● Goal:
Can you copy everything from the start of the entries down to and including the line that contains "Action: click(728, 161)", leaving the pictures out of your answer?
* START *
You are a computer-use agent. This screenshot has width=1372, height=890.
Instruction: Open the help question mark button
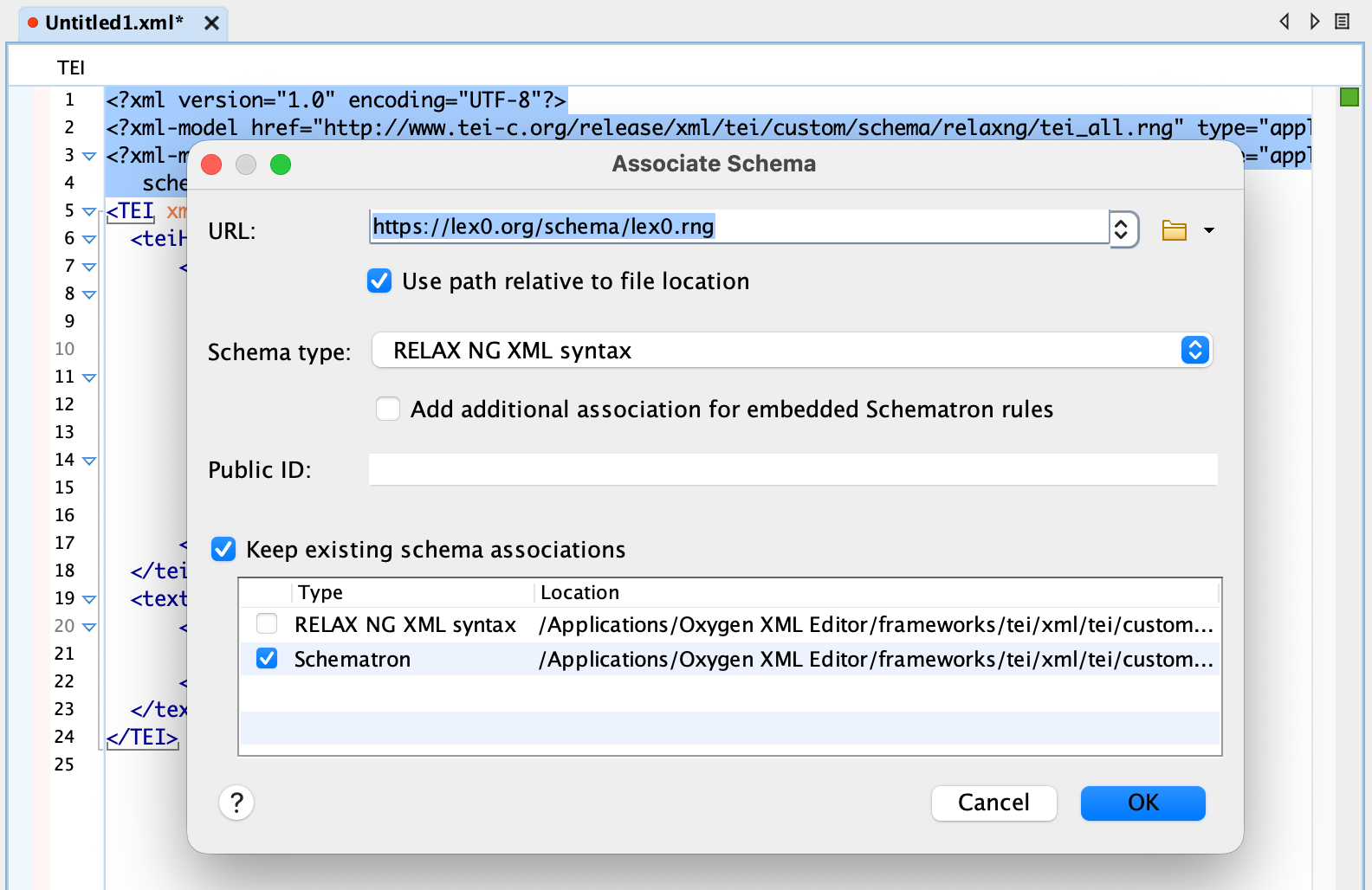236,803
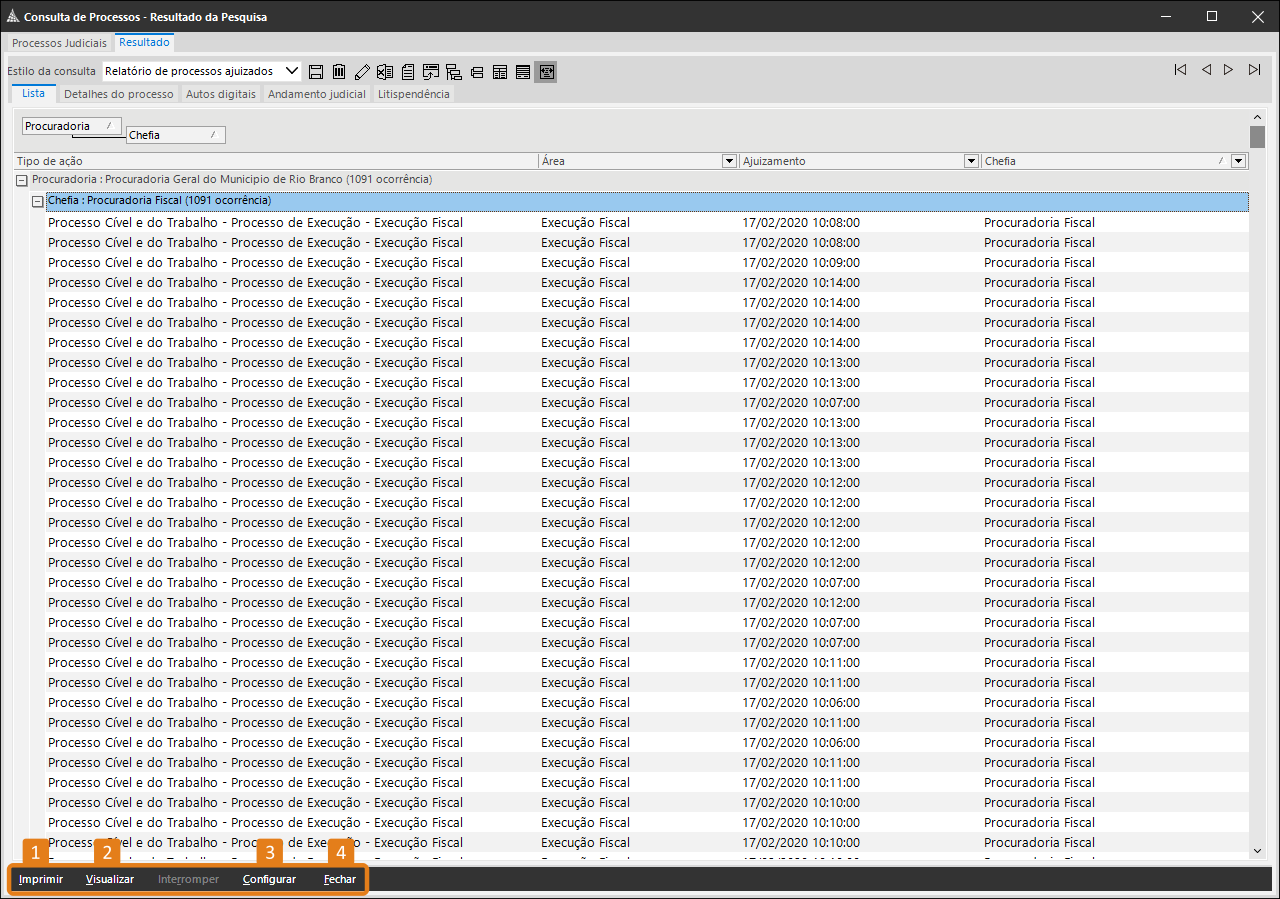This screenshot has height=899, width=1280.
Task: Open the Área column filter dropdown
Action: click(728, 161)
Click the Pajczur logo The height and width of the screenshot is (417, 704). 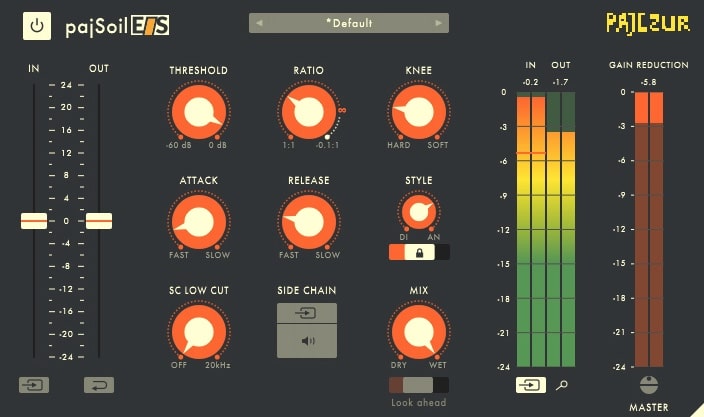(x=648, y=23)
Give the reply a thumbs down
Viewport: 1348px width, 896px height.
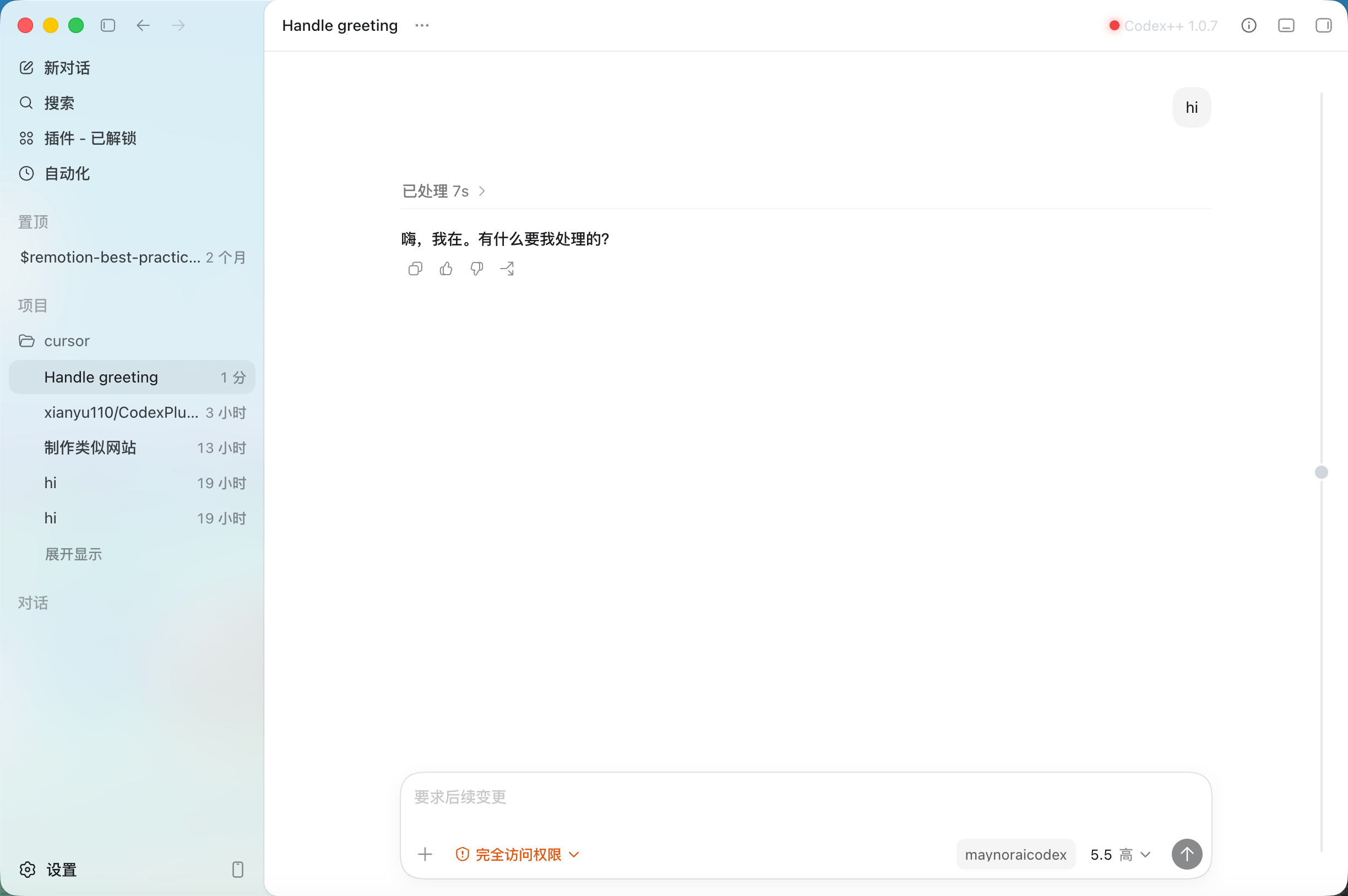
* END *
● Solution to the problem:
You are a computer-use agent. This screenshot has width=1372, height=890.
Instruction: Open the help question mark button
236,803
This screenshot has height=899, width=1280.
Task: Open the Área column filter dropdown
Action: click(728, 161)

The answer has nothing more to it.